3. In the present appeal, the contention of the Revenue is that the exemption for scrap under Notification No. 18/9 of 1985 was in regard to scrap arising in the manufacture of exempted goods or goods which were liable to nil rate of Duty. The contention of the Revenue is that there was no such exemption notification in regard to the body built. It is being pointed out that exemption No. 27 dated 23/07/2002 was an order issued under 11C of the Central Excise Act, and that such an order is not an order of exemption from levy of duty.

4. The Learned Counsel for the Respondent would submit that the distinction being made by the Revenue is not permissible in view of the Circular dated 23rd July, 2001 of the board which makes it clear that “prior to 01/03/2001, it was not the intention of the Government to charge duty on the activity of the body building on job work basis on duty paid chassis”. The Counsel, therefore, would content that the chassis in question were exempted.

5. On the question of durability of body built on chassis, it is to be seen that, in terms of the judgment of the Hon’ble Supreme Court, such body was classifiable under 8707 and there was no exemption for such goods. Therefore, the Revenue is right in its contention that the bodies in question were not exempt and for that reason the scrap arising was liable to duty.

6. Part of the demand in the present case has been raised by taking resort to the extended period by invoking proviso to the Section 11A. On this, the submission of the Learned Counsel is that the non-payment duty on the body built as well as (SIC) the scrap was the result of general practice of assessing the bodies under 8702 as exempt and not the result of any suppression of facts by the respondent Assessee.

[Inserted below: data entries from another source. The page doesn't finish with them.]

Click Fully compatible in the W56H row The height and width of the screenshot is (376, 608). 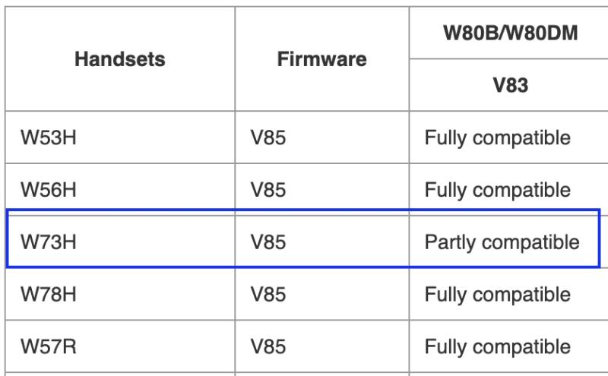(498, 191)
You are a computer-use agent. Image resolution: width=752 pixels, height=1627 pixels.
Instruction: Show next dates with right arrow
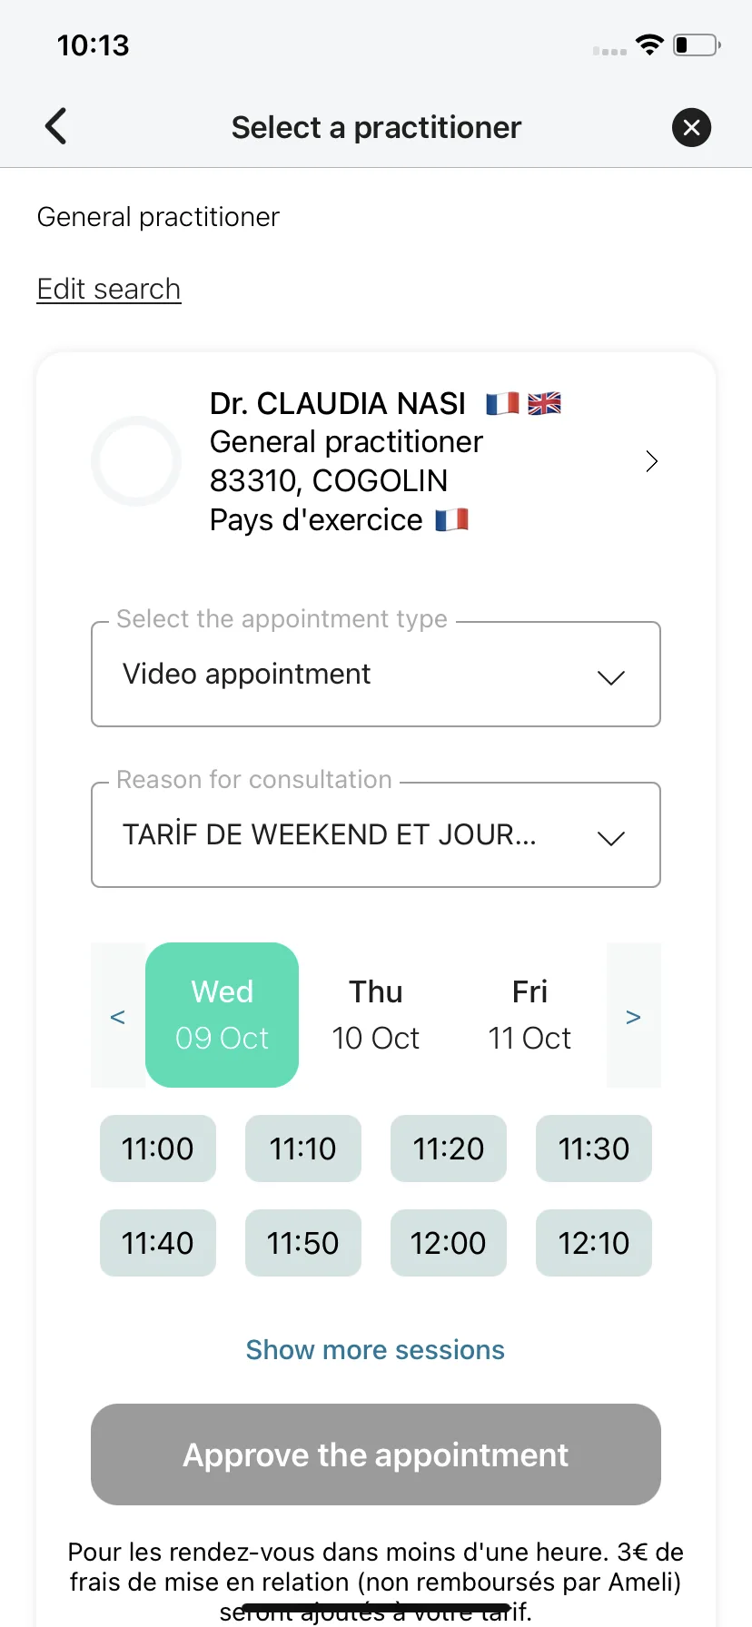pos(634,1015)
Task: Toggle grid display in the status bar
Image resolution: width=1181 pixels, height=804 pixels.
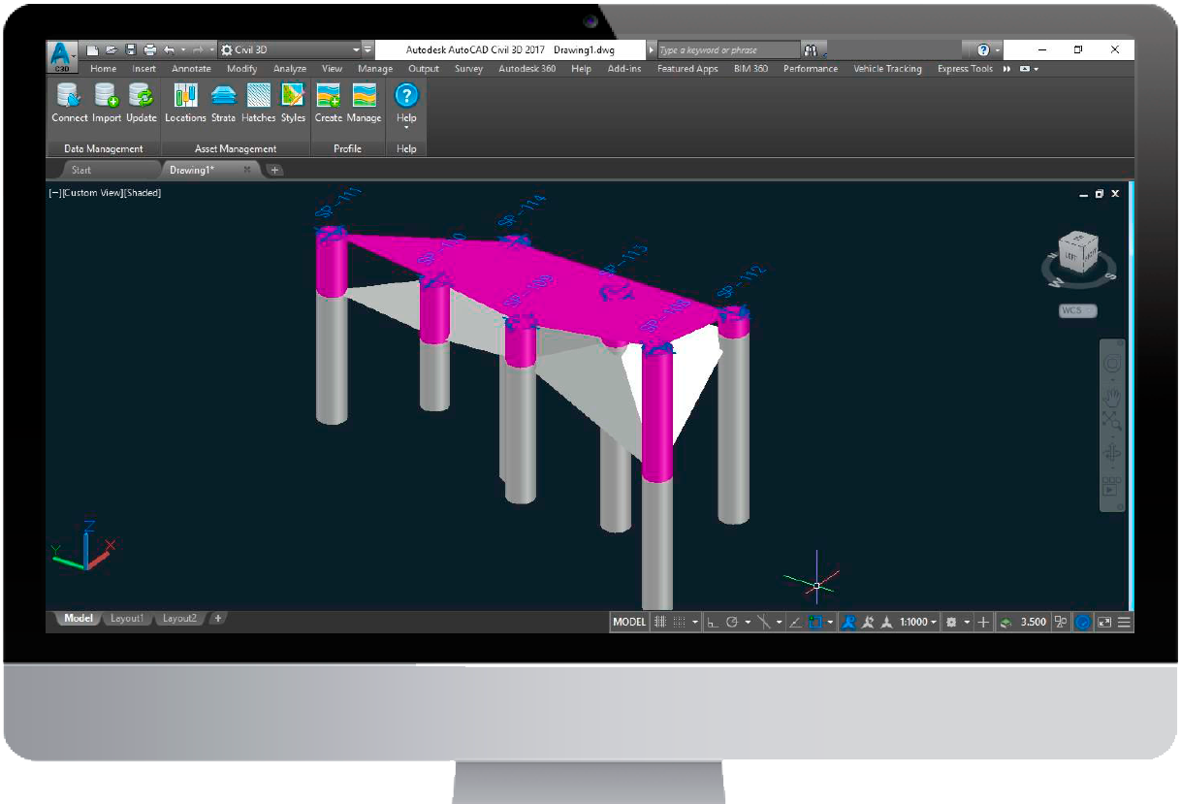Action: [659, 623]
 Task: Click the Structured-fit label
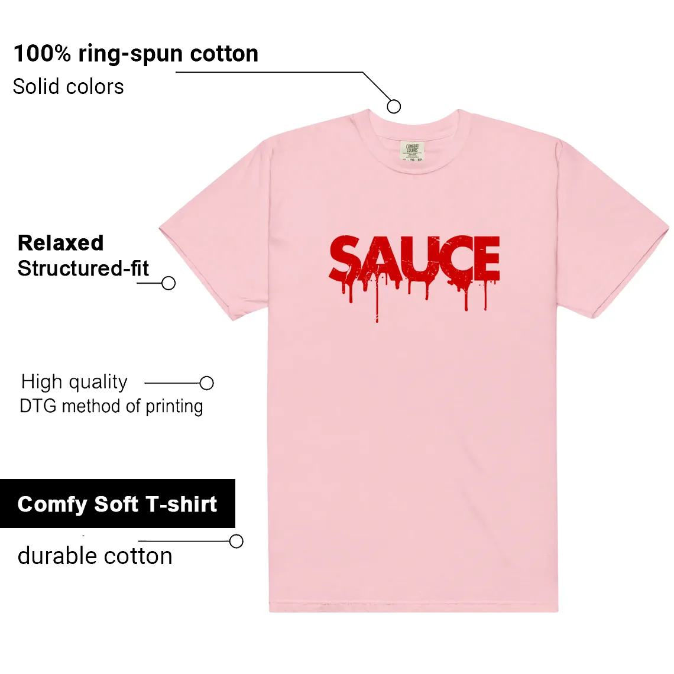pyautogui.click(x=83, y=268)
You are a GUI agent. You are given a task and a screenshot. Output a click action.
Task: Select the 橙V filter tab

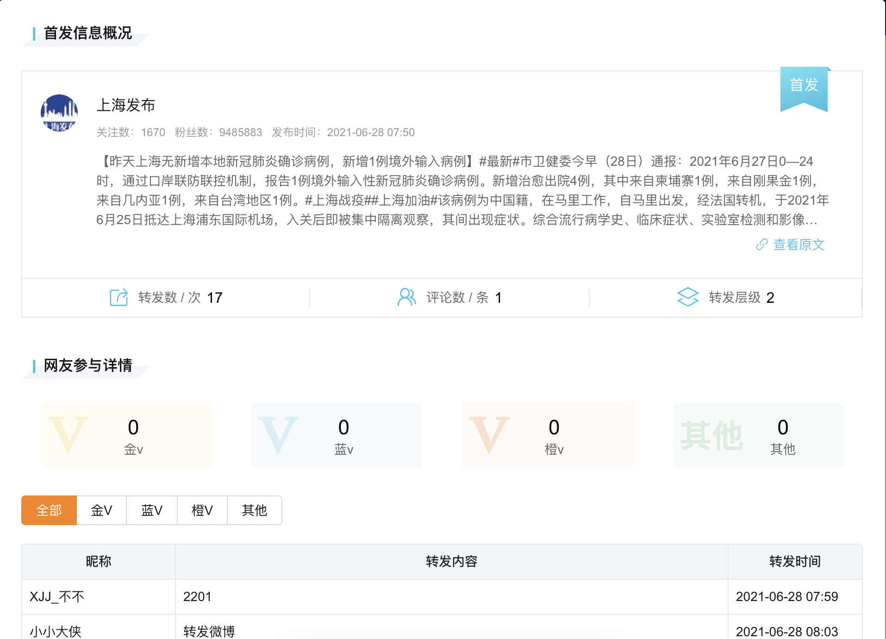(202, 510)
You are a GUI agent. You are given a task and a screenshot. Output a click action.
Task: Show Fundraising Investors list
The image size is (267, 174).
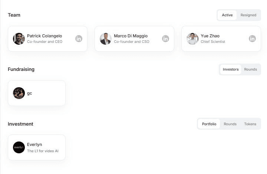click(x=231, y=69)
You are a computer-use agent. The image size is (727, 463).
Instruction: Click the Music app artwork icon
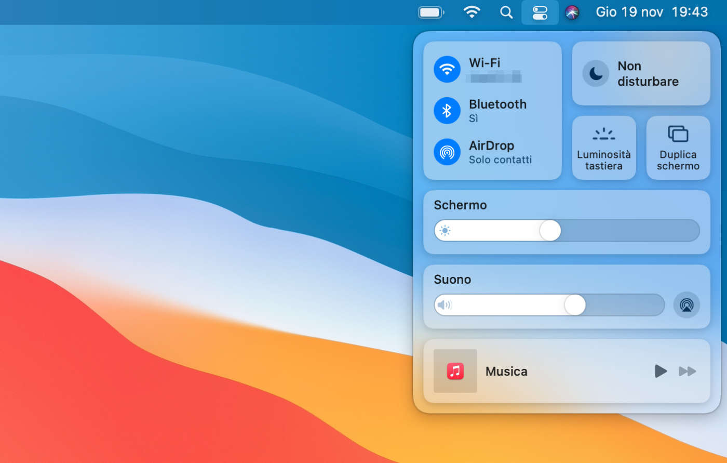(x=455, y=371)
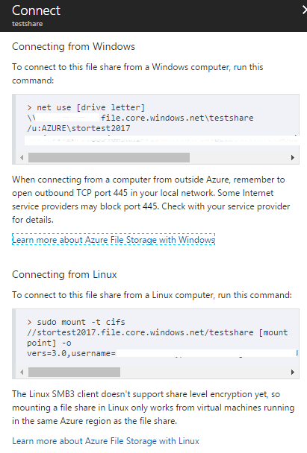The image size is (307, 453).
Task: Close the Connect panel
Action: coord(304,10)
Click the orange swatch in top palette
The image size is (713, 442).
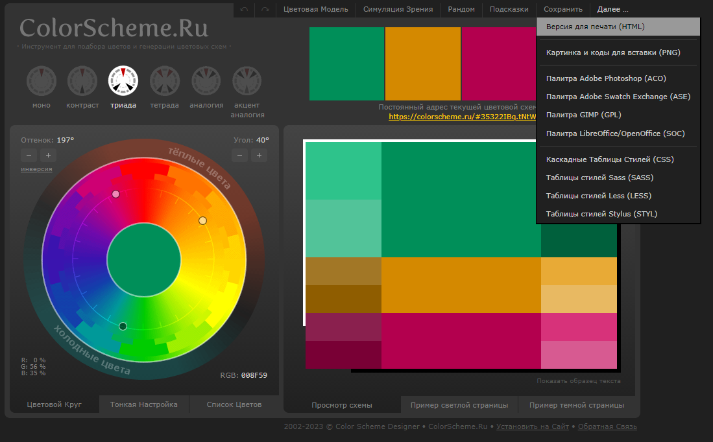click(x=422, y=64)
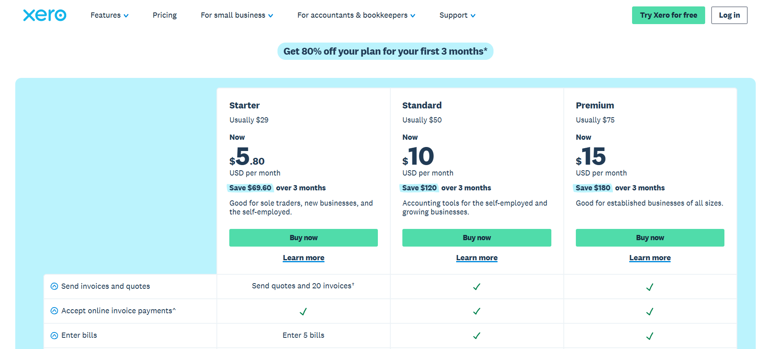The height and width of the screenshot is (349, 771).
Task: Click Try Xero for free button
Action: pyautogui.click(x=668, y=15)
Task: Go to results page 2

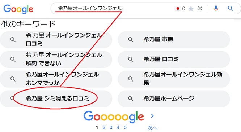Action: coord(104,127)
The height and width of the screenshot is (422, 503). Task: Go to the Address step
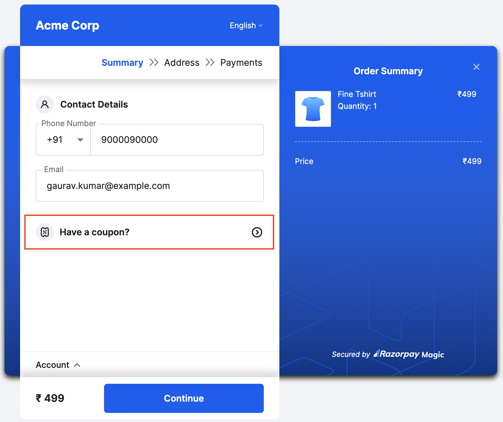pyautogui.click(x=181, y=62)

7. On the question of applicability of proviso, we find in favour of the Assessee. That there was an erroneous practice of assessing chassis under 8702 is noted in para ‘2’ of exemption Notification No. 27 of 2001 itself. Further, as pointed out by the Learned Counsel, letter dated 23rd July, 2001 of the Department of Revenue to all field (Central Excise) formation mentions that prior to 01/03/2001, it was not the intention of the Government to charge duty on the activity of body building on body built on chassis. Thus, the non-payment of duty on body as well as scrap was the result of an erroneous practice and not the result of any suppression of the facts by the assessee. Therefore, this is not a case to which proviso to Section 11A is attracted. Duty demand made for the extended period is not sustainable.

8. In the view we have taken above, duty demand on the scrap for the normal period under Section 11A is confirmed and appeal allowed to this extent.